In the article on Salesforce buying Slack, reproduce the part that opens with the words containing "They do make" and closes with "daily working life.".

** Opening Exercise text block **

Salesforce has agreed to buy Slack for $27.7bn. Is Zoom the sector's next acquisition target?
December 3, 2020
  • After one of the biggest software deals ever, investors should keep an eye on Zoom
  • Bigger enterprise software firms may start to hoover up online communications

Software that primarily caters to salespeople might not sound like a natural partner for Slack (US:WORK), the online messaging platform. Yet Salesforce (US:CRM) has agreed to buy the group for a cool $27.7bn (£20.6bn), making it the largest cash-and-stock deal in the group's history. 

They do make a good fit. Salesforce has already laid down roots in Slack’s market, following its acquisition of cloud collaboration software Quip in 2016, and data visualisation service Tableau in 2019. Though Slack is best known as a messaging tool, it also launched its Workflow Builder in 2019, which enables clients to automate routine processes. What’s more, the deal will put Salesforce in closer competition with Microsoft (US:MSFT) as it takes on a greater role in daily working life.

Indeed, while cloud software companies have mostly been on a tear this year, Slack has been the conspicuous exception. Its shares have lagged, as Microsoft’s free-to-use service Teams muscled in on its market share - no doubt a contributing factor to Slack’s July antitrust complaint against the software giant in the European Union. Yet its recent quarterly earnings also disappointed the market, depressing the share price - and drawing in Salesforce. 

This should serve as a lesson for this year’s market darling Zoom Video Communications (US:ZOOM). Earlier in the week, the group behind the now-ubiquitous video conferencing app said its revenues grew more than fourfold in the last quarter to $777m.

However, the shares closed trading 15 per cent down on the day the figures were unveiled. Though the company maintains that remote working habits will last, the market has proven to be jittery. When drug-maker Pfizer (US:PFE) announced that its Covid-19 candidate had passed phase three trials, Zoom’s market value dropped by almost a fifth.

** Closing Exercise text block **
** Opening Extracted records block **

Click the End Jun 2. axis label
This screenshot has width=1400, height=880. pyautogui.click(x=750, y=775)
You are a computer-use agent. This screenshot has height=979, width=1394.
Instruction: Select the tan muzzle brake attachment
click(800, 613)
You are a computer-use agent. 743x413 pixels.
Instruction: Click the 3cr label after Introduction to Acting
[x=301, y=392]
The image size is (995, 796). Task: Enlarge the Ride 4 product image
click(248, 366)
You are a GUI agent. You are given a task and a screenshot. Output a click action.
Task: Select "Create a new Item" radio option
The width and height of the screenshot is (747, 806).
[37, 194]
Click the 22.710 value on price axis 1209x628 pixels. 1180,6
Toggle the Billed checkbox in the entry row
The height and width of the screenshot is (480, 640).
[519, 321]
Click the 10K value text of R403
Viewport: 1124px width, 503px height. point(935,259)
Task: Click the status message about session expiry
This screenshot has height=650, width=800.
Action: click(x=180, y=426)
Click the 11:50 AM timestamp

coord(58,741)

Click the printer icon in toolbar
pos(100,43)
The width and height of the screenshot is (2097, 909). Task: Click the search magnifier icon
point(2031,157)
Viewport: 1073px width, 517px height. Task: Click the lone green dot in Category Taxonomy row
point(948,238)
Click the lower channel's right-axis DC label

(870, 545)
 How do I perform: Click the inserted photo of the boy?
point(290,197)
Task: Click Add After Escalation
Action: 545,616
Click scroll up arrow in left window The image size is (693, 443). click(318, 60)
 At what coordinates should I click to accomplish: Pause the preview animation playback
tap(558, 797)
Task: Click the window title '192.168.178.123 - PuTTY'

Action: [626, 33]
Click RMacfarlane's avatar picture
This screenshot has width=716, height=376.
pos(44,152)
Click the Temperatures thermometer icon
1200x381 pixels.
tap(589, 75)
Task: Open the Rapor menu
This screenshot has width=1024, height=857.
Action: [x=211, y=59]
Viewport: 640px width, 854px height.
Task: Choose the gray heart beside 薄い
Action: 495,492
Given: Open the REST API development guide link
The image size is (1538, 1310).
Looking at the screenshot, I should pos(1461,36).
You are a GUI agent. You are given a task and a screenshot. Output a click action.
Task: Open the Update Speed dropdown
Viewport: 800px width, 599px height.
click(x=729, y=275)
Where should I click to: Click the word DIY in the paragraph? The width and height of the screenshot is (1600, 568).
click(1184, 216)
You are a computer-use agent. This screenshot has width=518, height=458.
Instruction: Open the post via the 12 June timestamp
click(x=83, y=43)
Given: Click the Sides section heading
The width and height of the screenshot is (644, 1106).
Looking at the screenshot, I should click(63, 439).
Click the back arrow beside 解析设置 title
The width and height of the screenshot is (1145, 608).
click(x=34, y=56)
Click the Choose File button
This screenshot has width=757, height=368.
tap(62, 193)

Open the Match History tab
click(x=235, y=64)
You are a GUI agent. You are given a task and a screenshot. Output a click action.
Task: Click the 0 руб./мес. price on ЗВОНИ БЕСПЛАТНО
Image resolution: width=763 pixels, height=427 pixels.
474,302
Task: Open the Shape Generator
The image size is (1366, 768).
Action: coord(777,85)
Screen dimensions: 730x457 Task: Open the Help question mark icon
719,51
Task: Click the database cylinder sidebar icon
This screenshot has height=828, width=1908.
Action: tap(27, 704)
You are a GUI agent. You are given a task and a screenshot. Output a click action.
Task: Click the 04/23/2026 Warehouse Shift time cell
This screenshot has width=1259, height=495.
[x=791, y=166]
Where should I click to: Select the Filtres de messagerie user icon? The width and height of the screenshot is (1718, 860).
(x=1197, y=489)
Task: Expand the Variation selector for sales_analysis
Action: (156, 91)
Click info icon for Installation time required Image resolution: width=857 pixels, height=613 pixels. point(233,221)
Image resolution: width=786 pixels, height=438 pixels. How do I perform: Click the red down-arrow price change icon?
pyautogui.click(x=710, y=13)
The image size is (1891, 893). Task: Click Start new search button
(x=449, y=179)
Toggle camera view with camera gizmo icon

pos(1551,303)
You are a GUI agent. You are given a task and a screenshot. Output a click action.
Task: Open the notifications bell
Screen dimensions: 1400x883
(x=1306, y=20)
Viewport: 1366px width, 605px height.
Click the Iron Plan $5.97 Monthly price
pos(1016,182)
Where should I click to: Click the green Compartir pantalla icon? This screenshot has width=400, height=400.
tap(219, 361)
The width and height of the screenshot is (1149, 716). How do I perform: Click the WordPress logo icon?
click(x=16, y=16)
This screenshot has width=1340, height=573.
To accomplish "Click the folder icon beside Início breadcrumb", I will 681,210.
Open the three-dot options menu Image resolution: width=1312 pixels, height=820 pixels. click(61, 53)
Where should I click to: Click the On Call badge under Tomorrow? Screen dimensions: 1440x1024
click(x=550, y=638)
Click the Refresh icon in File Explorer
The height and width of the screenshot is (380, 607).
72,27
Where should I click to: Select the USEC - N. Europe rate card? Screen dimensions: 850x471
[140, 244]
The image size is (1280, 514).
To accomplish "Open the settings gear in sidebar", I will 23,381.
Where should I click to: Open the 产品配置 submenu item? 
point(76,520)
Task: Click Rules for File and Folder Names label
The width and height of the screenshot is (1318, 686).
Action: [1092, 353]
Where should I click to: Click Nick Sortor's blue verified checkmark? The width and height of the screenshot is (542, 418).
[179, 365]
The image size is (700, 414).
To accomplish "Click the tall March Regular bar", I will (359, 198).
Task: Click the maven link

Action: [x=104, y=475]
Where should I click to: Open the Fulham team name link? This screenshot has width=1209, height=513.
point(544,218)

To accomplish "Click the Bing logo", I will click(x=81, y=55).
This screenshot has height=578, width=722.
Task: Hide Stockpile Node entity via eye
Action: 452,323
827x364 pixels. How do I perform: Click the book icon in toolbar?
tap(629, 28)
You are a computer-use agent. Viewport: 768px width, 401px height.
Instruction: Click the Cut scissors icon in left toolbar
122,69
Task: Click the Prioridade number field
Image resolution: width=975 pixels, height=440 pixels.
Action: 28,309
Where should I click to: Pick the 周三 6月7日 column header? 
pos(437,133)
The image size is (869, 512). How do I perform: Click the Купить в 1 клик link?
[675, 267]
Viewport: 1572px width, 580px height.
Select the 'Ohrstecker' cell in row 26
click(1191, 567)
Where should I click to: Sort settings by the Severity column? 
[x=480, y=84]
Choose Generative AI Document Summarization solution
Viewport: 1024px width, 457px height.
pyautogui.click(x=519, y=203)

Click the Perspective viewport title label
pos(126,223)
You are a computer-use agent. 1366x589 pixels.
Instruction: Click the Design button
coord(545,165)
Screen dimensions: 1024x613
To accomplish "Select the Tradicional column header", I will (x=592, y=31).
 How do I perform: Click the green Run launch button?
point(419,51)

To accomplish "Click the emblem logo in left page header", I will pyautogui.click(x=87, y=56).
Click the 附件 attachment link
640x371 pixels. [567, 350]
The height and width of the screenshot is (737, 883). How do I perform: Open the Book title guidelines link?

** Closing Extracted records block **

### Output for this exercise:
They do make a good fit. Salesforce has already laid down roots in Slack’s market, following its acquisition of cloud collaboration software Quip in 2016, and data visualisation service Tableau in 2019. Though Slack is best known as a messaging tool, it also launched its Workflow Builder in 2019, which enables clients to automate routine processes. What’s more, the deal will put Salesforce in closer competition with Microsoft (US:MSFT) as it takes on a greater role in daily working life.